Le diagnostic approfondi

Le patient a été traité avec des anticoagulants (Enoxaparine, 6000 UI, toutes les 12 heures) pendant deux semaines, mais ses symptômes se sont aggravés. Une angiographie pulmonaire a confirmé une sténose sévère du tronc pulmonaire droit. Les artères pulmonaires du lobe moyen et inférieur droit n’étaient pas clairement visibles, tandis que les autres branches de l’artère pulmonaire semblaient normales.

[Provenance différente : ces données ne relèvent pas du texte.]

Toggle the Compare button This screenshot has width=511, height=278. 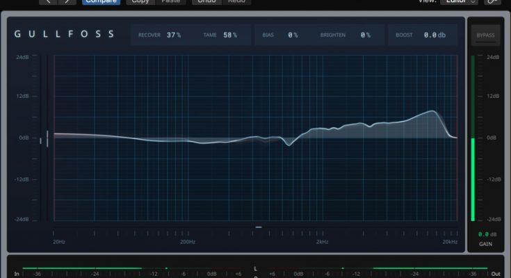coord(101,2)
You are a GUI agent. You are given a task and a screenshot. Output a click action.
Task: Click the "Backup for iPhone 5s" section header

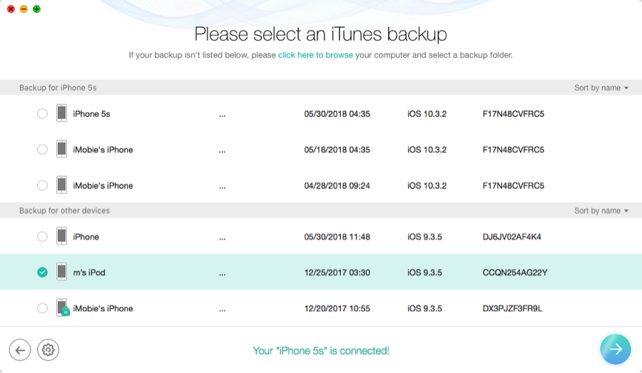(x=58, y=88)
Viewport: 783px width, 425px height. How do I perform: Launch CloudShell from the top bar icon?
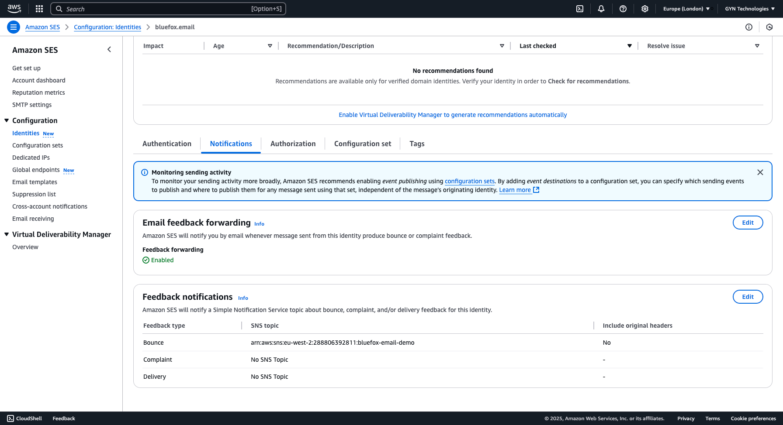580,9
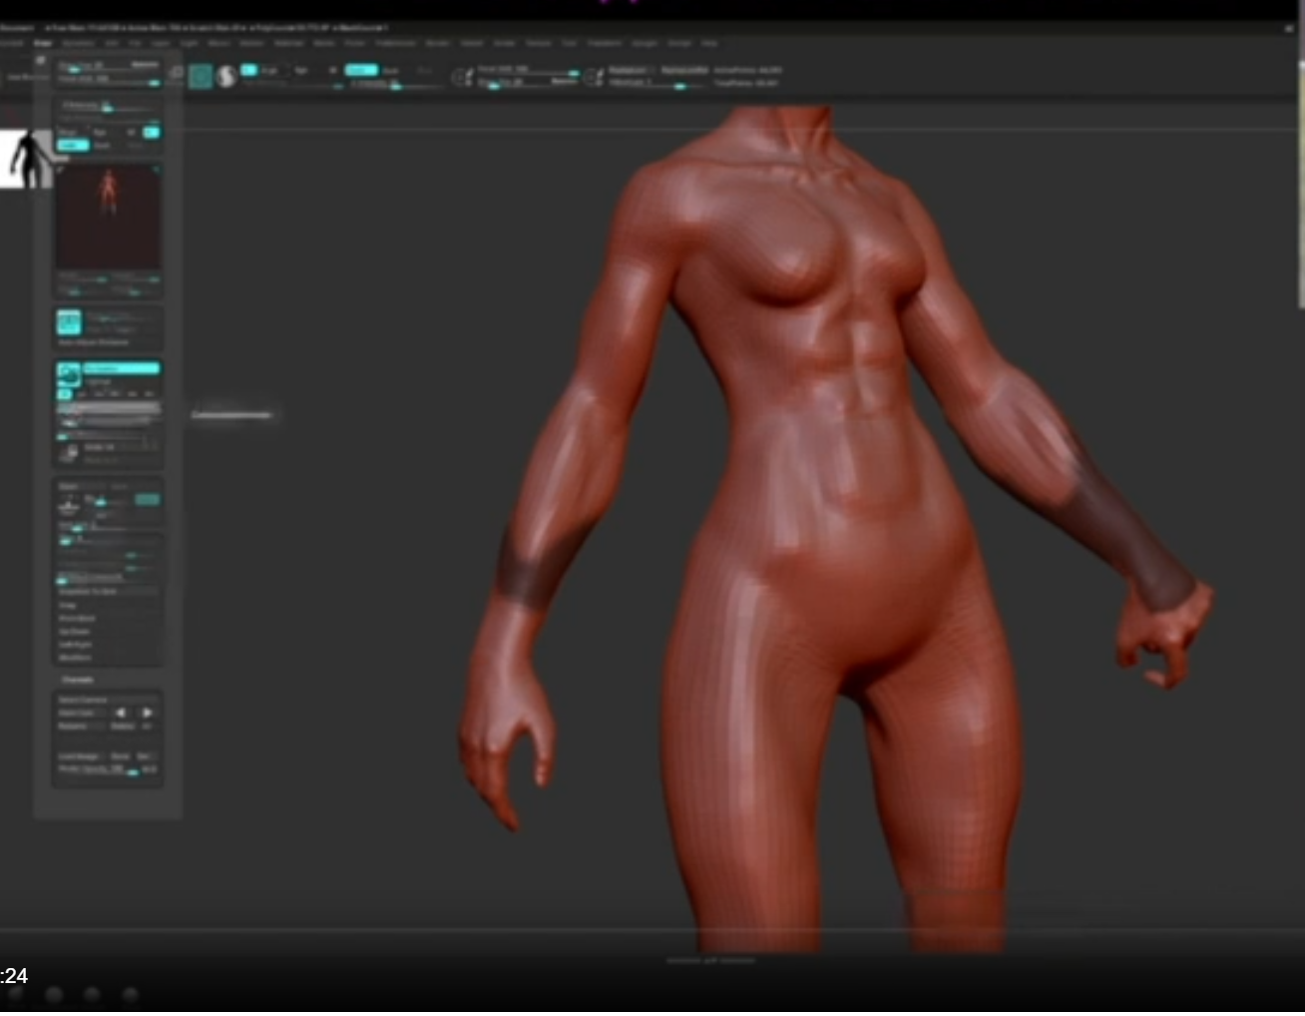Go to the next stored camera arrow
This screenshot has height=1016, width=1305.
147,713
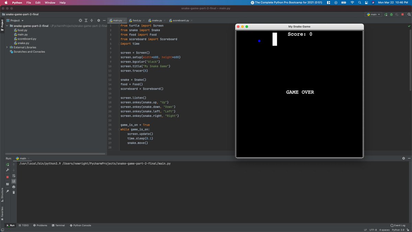
Task: Start debugging with the Debug bug icon
Action: point(391,14)
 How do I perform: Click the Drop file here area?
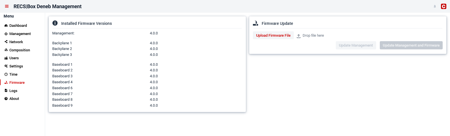tap(310, 36)
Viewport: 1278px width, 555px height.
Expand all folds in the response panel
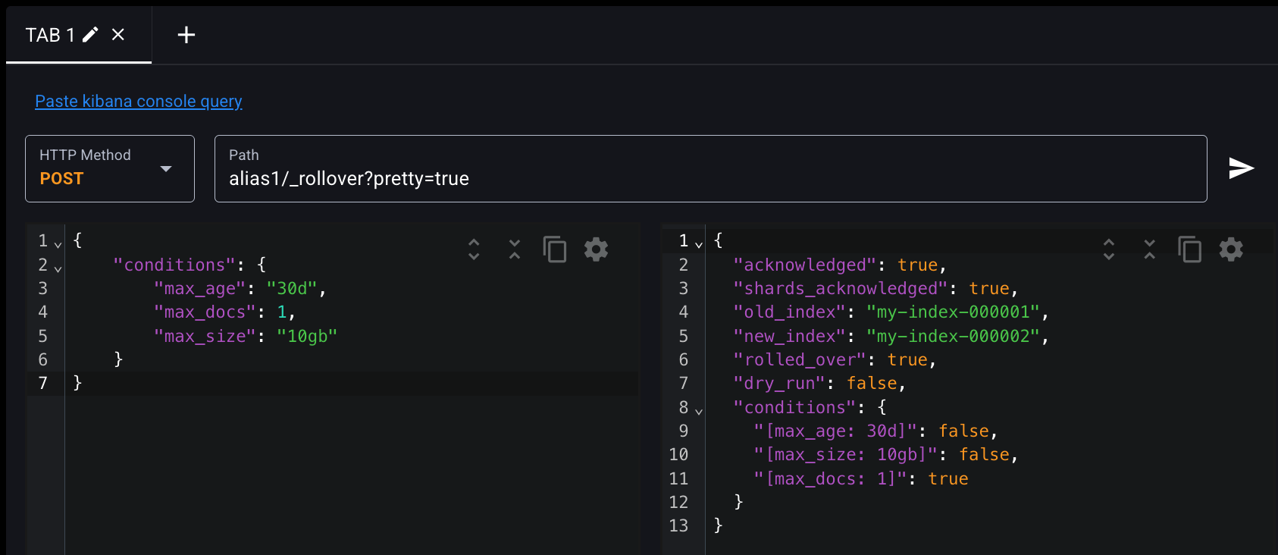point(1109,249)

La stratégie de traitement

Les médecins ont d’abord tenté une dilatation par ballonnet, mais le rétrécissement a persisté, et l’oxygénation du patient est restée insuffisante. Le patient a été réintubé et remis sous ECMO avant d’être transféré en soins intensifs. Trois jours plus tard, une nouvelle angiographie a révélé une sténose de 90 % du tronc pulmonaire droit. Une deuxième dilatation par ballonnet a été réalisée, suivie de la pose de deux stents (Palmaz Blue 7,0 mm × 18,0 mm et Palmaz Genesis 8,0 mm × 24,0 mm). Un stent a été placé dans le tronc pulmonaire, et l’autre a été étendu sur la zone rétrécie.

Le résultat

Après la pose des stents, l’angiographie a montré un rétrécissement résiduel de moins de 25 %. La pression dans l’artère pulmonaire droite est passée de 70/24 à 35/16 mmHg et s’est stabilisée autour de 55/20 mmHg. Les stents étaient bien fixés, sans déplacement. L’oxygénation du patient s’est immédiatement améliorée, et il a été extubé en salle d’opération. L’ECMO a été retiré trois jours après l’intervention. Un suivi par scanner a confirmé que les stents étaient bien positionnés, sans rétrécissement apparent. Le patient s’est rétabli et mène aujourd’hui une vie normale sous surveillance médicale.

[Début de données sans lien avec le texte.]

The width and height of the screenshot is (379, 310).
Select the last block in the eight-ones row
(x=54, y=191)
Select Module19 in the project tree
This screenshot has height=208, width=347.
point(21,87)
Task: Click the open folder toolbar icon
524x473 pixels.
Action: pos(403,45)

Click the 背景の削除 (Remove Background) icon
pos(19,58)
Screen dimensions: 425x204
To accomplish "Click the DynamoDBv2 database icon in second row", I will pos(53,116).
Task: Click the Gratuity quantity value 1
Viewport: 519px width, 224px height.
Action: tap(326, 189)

Pourquoi la taille du donneur est-elle cruciale ?

La correspondance de taille entre le donneur et le receveur est un facteur clé dans les transplantations pulmonaires. Bien que des techniques comme la réduction pulmonaire ou la transplantation lobaire soient utilisées pour adapter les poumons, elles peuvent entraîner des complications, comme une sténose du tronc pulmonaire. Dans ce cas, la résection du lobe moyen droit, réalisée pour mieux adapter les poumons, a probablement contribué au rétrécissement. La taille plus grande du poumon du donneur et la cavité thoracique plus petite du receveur ont pu provoquer une torsion du tronc pulmonaire, entraînant la sténose.

Comment le problème a-t-il été identifié et traité ?

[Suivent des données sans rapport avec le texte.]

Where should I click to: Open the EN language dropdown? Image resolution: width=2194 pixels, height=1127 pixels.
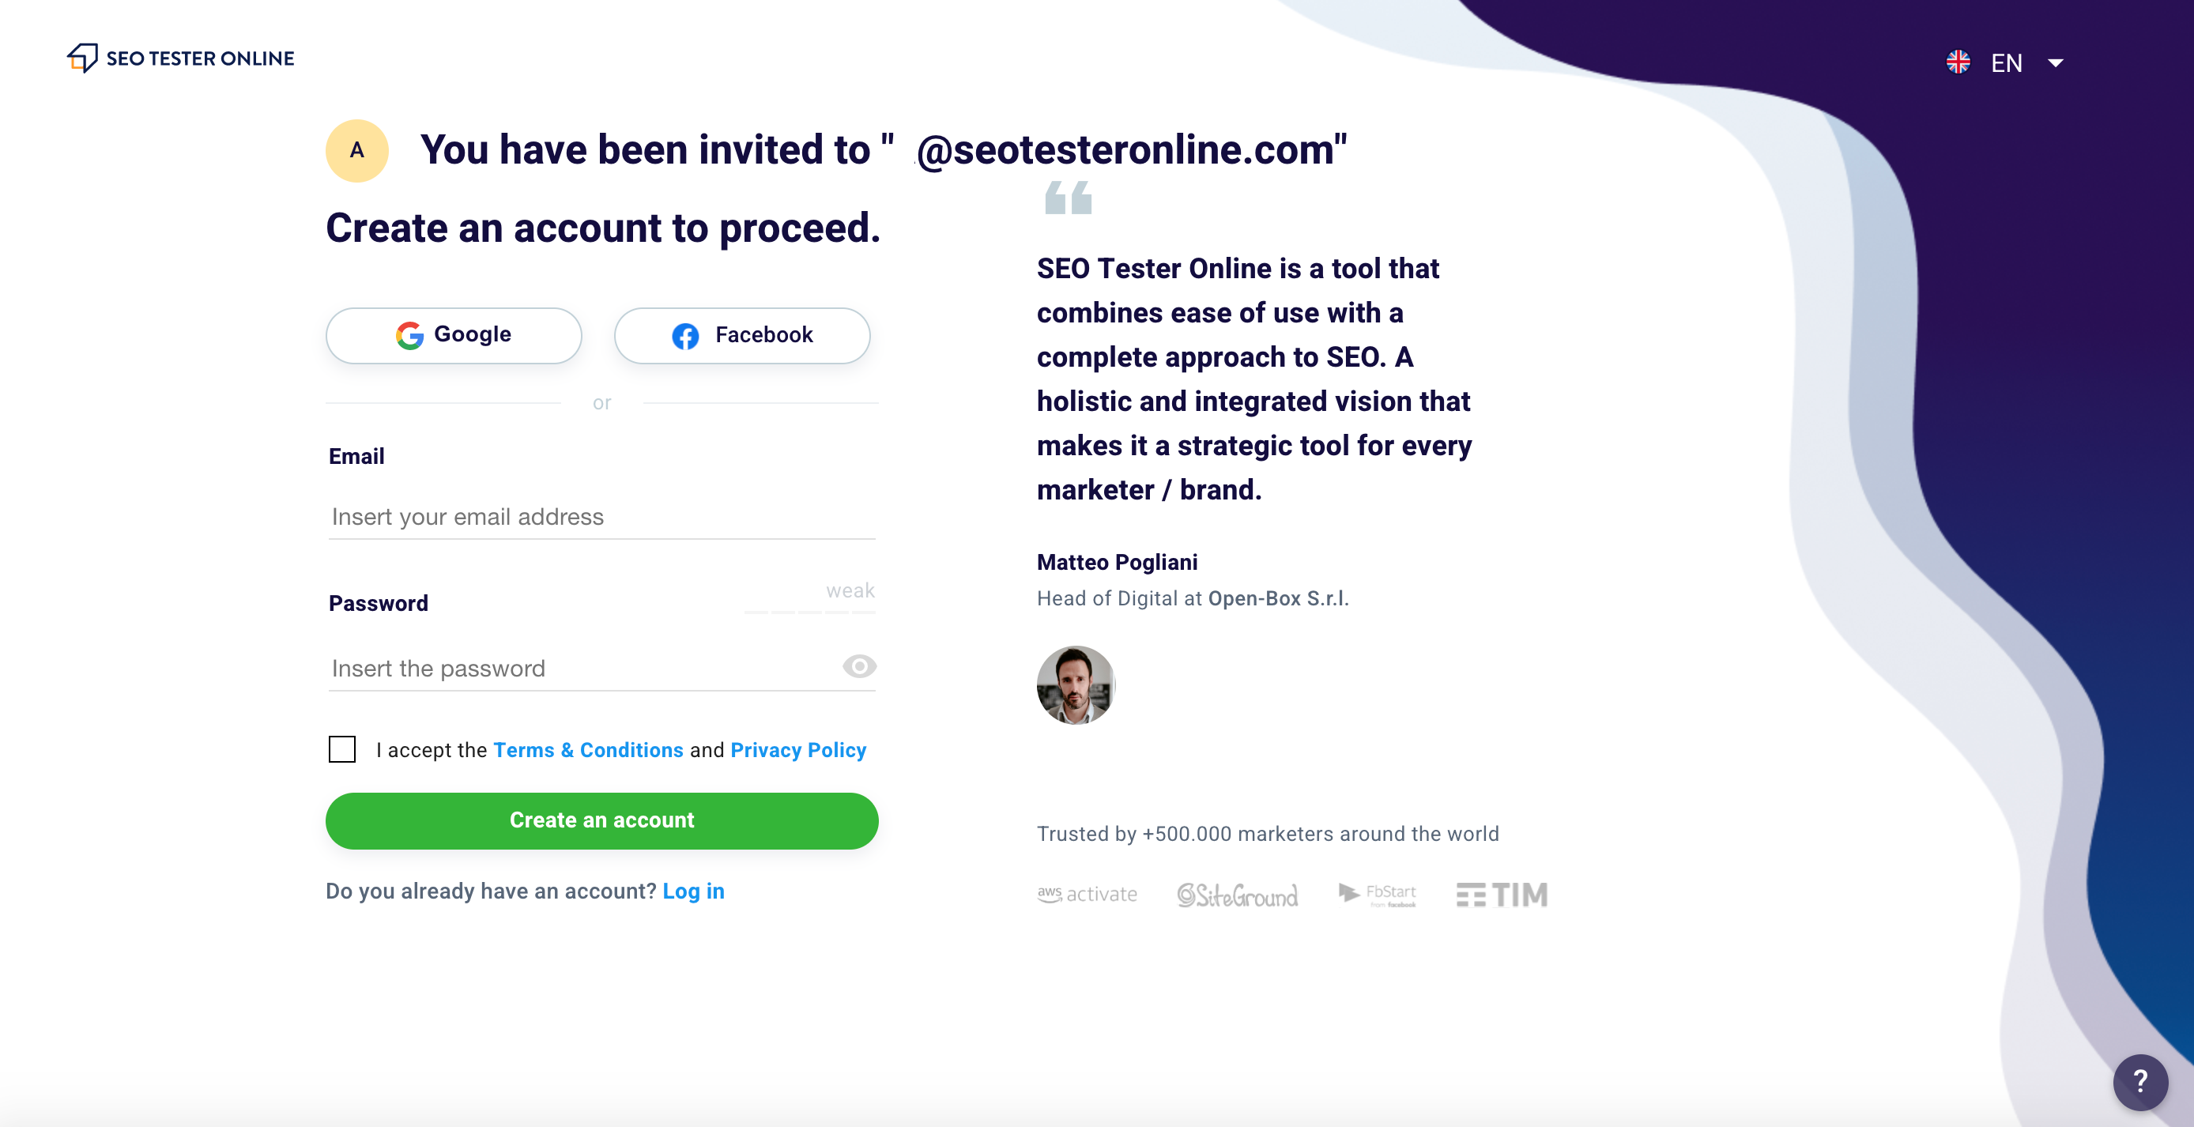(x=2028, y=62)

Les médecins ont utilisé plusieurs outils pour diagnostiquer la sténose : échocardiographie, angiographie par scanner et cathétérisme cardiaque droit. Le traitement a combiné la dilatation par ballonnet et la pose de stents, une approche efficace pour rétablir la circulation sanguine. Cependant, cette intervention a nécessité une attention particulière à l’élasticité des tissus et un soutien respiratoire avec l’ECMO.

Le rôle crucial de l’ECMO

L’ECMO a joué un rôle essentiel dans la gestion de ce cas. Cette machine a soutenu la respiration du patient pendant la transplantation initiale et lors du traitement de la sténose. Elle a permis de stabiliser le patient, rendant possible la pose des stents et sa récupération ultérieure.

Conclusion

La sténose du tronc pulmonaire est une complication rare mais grave qui peut survenir après une transplantation pulmonaire mal adaptée. Ce cas met en lumière l’importance de la correspondance de taille et les risques des techniques d’adaptation pulmonaire. L’angiographie pulmonaire et la pose de stents sont des méthodes efficaces pour diagnostiquer et traiter cette condition. Le succès de cette intervention montre l’importance d’une approche multidisciplinaire, incluant l’utilisation de l’ECMO, pour gérer les complications complexes après une transplantation.